Radwan pracował m.in. w PKP Przewozy Regionalne w czasie, gdy spółka należała jeszcze do Grupy PKP, a nie - jak obecnie - do samorządów. Był dyrektorem projektu, dyrektorem biura kontroli terenowej oraz dyrektorem pionu pracowniczego. Piastował też funkcję członka zarządu - dyrektora ds. pracowniczych. Ma wyższe wykształcenie - ukończył nauki polityczne na Uniwersytecie Warszawskim i podyplomowe studia menadżerskie w Wyższej Szkole Przedsiębiorczości i Zarządzania im.
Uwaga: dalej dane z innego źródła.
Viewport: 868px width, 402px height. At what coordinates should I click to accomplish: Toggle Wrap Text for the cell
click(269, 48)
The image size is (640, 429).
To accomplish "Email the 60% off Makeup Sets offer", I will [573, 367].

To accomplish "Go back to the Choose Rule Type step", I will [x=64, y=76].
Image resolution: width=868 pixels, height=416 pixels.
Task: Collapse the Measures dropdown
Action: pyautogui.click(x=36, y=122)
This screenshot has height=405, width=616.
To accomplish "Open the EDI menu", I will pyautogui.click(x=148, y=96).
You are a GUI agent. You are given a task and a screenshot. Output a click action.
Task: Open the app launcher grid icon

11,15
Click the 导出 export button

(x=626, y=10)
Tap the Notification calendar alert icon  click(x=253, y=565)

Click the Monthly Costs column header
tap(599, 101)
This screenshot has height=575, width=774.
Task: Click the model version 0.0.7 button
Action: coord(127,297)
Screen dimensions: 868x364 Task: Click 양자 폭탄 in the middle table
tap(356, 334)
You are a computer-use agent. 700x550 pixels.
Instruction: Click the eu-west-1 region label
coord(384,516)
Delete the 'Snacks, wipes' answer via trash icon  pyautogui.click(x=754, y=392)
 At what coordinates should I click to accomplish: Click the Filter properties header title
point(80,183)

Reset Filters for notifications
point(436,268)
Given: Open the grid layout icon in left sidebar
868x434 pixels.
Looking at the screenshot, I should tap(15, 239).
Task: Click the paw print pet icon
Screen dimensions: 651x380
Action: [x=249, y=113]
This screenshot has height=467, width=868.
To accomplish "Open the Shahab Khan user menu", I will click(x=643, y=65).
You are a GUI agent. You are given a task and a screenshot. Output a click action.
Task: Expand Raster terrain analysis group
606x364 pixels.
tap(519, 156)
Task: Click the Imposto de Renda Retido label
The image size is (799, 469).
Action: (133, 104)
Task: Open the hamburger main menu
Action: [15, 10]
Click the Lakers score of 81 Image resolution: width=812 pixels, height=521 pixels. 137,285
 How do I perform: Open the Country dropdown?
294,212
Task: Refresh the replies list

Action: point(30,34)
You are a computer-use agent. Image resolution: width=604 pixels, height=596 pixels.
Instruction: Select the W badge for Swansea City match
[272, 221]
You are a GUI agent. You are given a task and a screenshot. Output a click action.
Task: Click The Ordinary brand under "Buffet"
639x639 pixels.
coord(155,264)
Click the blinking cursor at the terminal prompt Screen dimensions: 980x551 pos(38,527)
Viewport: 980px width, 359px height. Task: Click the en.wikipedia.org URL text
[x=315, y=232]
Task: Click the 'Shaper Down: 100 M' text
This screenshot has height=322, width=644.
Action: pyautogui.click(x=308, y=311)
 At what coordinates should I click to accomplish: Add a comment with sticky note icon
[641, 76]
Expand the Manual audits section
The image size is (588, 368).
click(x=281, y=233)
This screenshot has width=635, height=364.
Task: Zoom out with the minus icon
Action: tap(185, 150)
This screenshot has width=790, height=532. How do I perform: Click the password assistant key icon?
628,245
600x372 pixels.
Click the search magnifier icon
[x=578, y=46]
Leona Koźmińskiego.

Analityk rynku transportowego i dyrektor w Zespole Doradców Gospodarczych TOR Adrian Furgalski powiedział w poniedziałek PAP, że nowemu prezesowi należy dać trochę czasu, by przedstawił swoje pomysły na kierowanie Kolejami Mazowieckimi. "Nie ma on doświadczenia w kierowaniu spółką kolejową, ale poprzedni prezes też go nie miał. To jeszcze nie musi o niczym świadczyć" - powiedział.

"Przed nowym prezesem będzie stało trudne zadanie - prawdopodobnie po raz pierwszy w swojej historii Koleje Mazowieckie będą musiały przygotować plan oszczędnościowy. Do tej pory spółka miała cieplarniane warunki: bogatego właściciela, który nie żałował pieniędzy, coraz więcej połączeń, nowy tabor. Teraz koszty działalności rosną, a dotacja na ich pokrycie jest taka sama jak w ubiegłych latach" - dodał Furgalski.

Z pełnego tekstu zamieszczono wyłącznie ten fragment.